Ainda segundo o pai, em outubro do ano passado, uma semana após o Dia das Crianças, o casal foi à casa da professora para informá-la que outra pessoa passaria a cuidar do garoto.

Surpresa

"Nós a agradecemos pelo empenho e dissemos que, a partir daquele dia, o meu filho voltaria para a nossa casa [não ficaria mais lá durante o dia, enquanto os pais trabalhavam], porque tínhamos arrumado uma pessoa para ficar com ele", diz o pai. "Para minha surpresa, ela apresentou uma cópia de um documento de guarda provisória, concedido pelo Juizado da Infância e Juventude." Ele disse nunca ter sido chamado para ir ao Juizado.
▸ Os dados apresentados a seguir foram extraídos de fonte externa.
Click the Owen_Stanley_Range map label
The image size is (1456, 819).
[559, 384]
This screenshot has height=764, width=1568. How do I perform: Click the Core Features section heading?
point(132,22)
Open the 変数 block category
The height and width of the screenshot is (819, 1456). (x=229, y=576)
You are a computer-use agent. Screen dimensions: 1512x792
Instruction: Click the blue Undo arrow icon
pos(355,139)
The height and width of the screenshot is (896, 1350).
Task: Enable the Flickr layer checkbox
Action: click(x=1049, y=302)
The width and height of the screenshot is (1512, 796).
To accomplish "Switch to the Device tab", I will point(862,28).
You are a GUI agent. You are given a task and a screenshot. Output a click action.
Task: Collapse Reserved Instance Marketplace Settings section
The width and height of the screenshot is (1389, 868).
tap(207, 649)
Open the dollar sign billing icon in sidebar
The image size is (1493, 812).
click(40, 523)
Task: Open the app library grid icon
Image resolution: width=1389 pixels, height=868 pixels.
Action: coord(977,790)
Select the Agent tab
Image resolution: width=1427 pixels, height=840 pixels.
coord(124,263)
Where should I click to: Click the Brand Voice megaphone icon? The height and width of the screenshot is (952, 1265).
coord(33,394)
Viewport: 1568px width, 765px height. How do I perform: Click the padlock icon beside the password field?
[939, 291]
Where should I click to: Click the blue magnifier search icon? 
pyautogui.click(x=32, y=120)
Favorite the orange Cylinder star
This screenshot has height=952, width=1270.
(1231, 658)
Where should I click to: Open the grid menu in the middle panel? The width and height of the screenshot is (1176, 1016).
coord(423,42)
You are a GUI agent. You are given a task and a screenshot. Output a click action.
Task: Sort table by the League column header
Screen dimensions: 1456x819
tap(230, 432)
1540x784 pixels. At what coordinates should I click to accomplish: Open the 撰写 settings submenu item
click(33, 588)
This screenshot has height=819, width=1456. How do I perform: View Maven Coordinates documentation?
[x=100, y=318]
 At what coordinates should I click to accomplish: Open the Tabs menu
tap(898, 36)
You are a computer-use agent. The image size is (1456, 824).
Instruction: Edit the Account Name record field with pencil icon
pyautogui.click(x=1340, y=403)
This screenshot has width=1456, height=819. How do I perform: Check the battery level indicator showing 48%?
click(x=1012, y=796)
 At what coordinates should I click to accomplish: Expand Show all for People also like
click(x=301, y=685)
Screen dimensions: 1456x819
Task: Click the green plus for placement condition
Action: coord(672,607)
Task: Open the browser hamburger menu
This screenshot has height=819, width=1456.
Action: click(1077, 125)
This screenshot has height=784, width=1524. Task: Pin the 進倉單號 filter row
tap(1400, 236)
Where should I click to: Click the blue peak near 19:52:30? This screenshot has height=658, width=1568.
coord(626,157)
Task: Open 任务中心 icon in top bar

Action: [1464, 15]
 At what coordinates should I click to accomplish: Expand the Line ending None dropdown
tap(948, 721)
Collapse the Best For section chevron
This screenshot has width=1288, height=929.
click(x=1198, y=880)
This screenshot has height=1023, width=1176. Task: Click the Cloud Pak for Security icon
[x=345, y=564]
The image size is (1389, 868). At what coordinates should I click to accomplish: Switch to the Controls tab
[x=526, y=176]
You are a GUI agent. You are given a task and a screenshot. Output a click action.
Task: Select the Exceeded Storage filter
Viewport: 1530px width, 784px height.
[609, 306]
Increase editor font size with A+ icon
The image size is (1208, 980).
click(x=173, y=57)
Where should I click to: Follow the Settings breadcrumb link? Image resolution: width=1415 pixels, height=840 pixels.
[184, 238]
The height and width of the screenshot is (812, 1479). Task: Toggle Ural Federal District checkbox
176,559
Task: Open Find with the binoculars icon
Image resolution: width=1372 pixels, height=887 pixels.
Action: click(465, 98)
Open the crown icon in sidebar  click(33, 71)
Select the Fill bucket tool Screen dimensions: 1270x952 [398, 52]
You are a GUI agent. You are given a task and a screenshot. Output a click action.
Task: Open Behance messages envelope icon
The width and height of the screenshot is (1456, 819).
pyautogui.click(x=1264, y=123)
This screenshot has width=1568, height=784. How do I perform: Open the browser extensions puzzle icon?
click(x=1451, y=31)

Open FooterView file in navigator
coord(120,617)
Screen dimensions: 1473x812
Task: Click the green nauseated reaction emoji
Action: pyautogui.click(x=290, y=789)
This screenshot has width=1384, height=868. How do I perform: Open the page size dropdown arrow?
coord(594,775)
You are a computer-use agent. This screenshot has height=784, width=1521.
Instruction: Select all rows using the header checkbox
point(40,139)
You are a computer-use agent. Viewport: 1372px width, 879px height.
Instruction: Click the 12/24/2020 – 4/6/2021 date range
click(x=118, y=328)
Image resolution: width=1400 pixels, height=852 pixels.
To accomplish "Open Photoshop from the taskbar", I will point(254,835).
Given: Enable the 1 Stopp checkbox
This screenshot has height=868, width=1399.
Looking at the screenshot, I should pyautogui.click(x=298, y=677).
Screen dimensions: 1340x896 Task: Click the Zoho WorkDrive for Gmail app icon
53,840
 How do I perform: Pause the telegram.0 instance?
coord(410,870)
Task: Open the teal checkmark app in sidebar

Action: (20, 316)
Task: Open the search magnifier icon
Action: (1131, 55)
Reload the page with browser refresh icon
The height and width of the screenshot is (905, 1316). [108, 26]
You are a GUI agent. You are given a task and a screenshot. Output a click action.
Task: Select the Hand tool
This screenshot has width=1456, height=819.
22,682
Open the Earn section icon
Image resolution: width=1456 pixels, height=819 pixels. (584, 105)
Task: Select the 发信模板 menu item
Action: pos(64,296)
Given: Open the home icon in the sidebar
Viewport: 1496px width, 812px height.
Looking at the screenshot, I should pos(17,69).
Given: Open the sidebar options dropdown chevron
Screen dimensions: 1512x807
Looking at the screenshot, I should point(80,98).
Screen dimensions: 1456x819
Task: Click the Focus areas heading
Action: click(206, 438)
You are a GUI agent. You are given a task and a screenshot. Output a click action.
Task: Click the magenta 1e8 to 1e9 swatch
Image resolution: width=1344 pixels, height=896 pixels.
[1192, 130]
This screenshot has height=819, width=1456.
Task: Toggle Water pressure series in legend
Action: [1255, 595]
O advogado da professora que apresentou o pedido de guarda, José Edson Araújo, é assessor jurídico da 1ª Vara da Infância e Juventude. Ele renunciou ao caso após a divulgação do processo, alegando questões de "foro íntimo". Antes, porém, protocolou outra ação, a de adoção do menino, em favor da sua ex-cliente.

Segundo a defensora pública Iracema Ribeiro, que representa o casal, o processo será julgado amanhã. A audiência seria ontem, mas foi adiada devido ao afastamento do advogado. A notícia revoltou os pais. A mãe do garoto desmaiou na sala.

Antes da audiência, Simões disse só que estava com a guarda provisória "porque o menino foi abandonado". Ela disse ter sido orientada a não falar pelo seu advogado.

Revogação

A defensora pede a revogação da guarda provisória, sob a justificativa de que não houve o abandono alegado. De acordo com ela, se for comprovado que a professora omitiu à Justiça o endereço dos pais para se beneficiar, ela reivindicará o pagamento de multa prevista em lei, que pode chegar a até cinco salários mínimos.

Até agora, o maior benefício obtido pelo casal foi a autorização de visita. Na semana passada, a Justiça permitiu que os pais biológicos visitassem a criança a cada duas semanas. "Fazia seis meses que não via o meu filho", disse Alex Santos.

A Folha procurou ontem à tarde, por três vezes, o juiz Salomão Rezedá, no Juizado da Infância e Juventude. Funcionários disseram que ele tinha saído após o almoço e que não voltaria mais ao trabalho.